── Information provided ──

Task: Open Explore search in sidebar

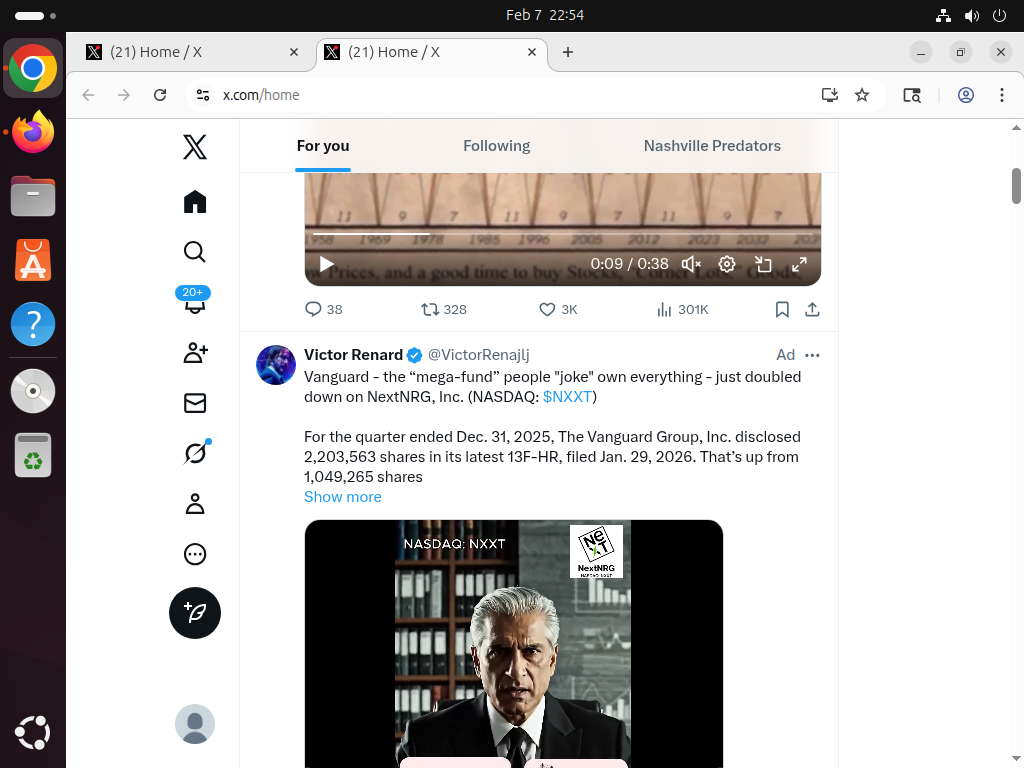Action: click(x=195, y=252)
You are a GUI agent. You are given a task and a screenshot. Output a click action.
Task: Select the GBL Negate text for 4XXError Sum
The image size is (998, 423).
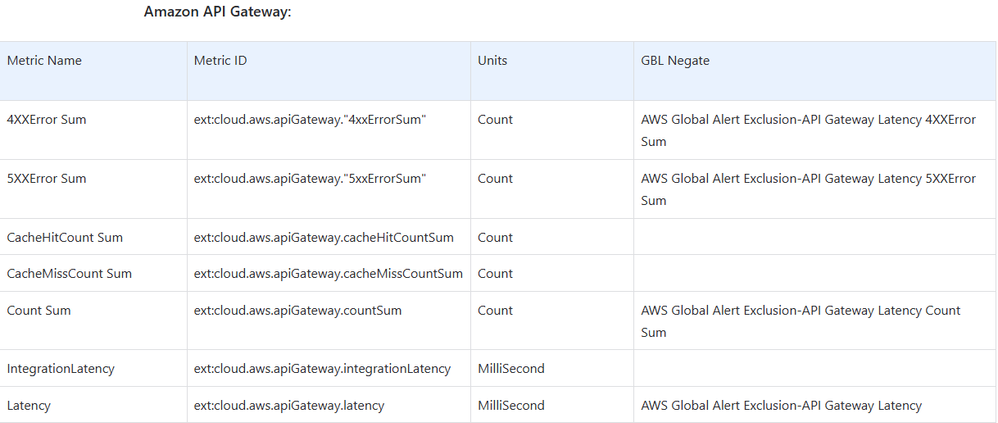[808, 130]
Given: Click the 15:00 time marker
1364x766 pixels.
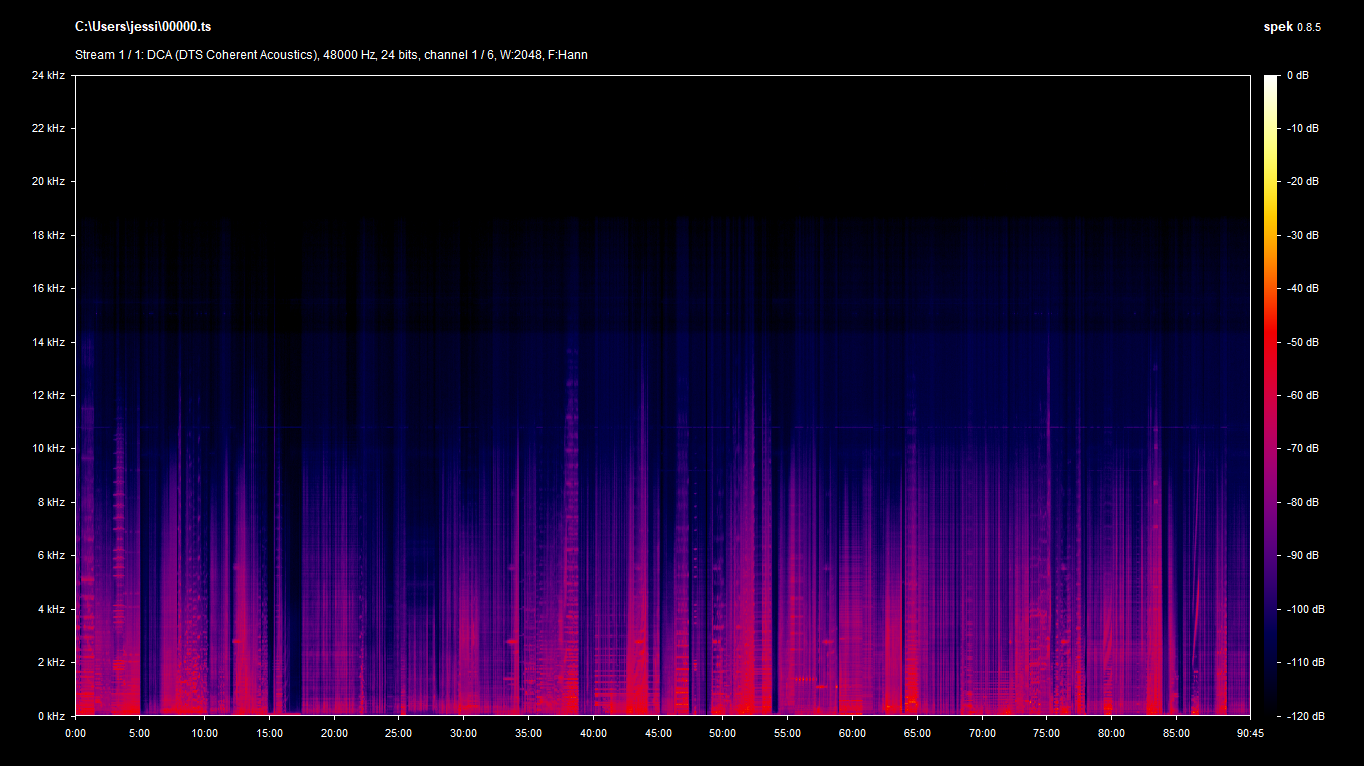Looking at the screenshot, I should tap(269, 733).
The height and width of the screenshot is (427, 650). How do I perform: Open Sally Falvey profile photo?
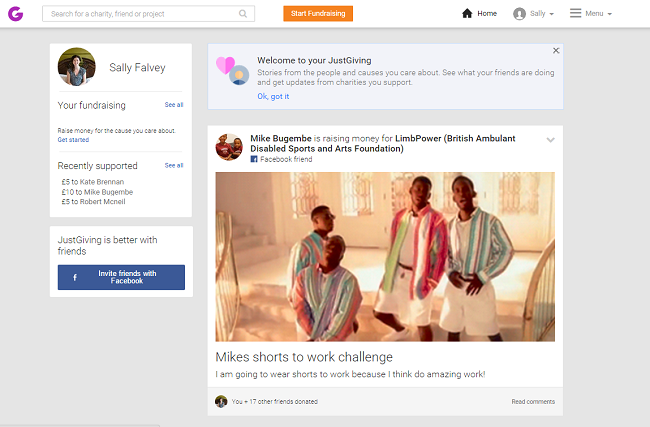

───

▶ _Task goal_:
The records above are to be repeated exactly, with the pictures left out.

▶ _Response to the exercise_:
Task: Open Explore search in sidebar

Action: click(x=195, y=252)
You are a GUI agent. You are given a task and a screenshot. Output a click action.
Task: Select the GBL Negate text for 4XXError Sum
The image size is (998, 423).
[808, 130]
Given: Click the 15:00 time marker
1364x766 pixels.
Looking at the screenshot, I should tap(269, 733).
The height and width of the screenshot is (427, 650). How do I perform: Open Sally Falvey profile photo?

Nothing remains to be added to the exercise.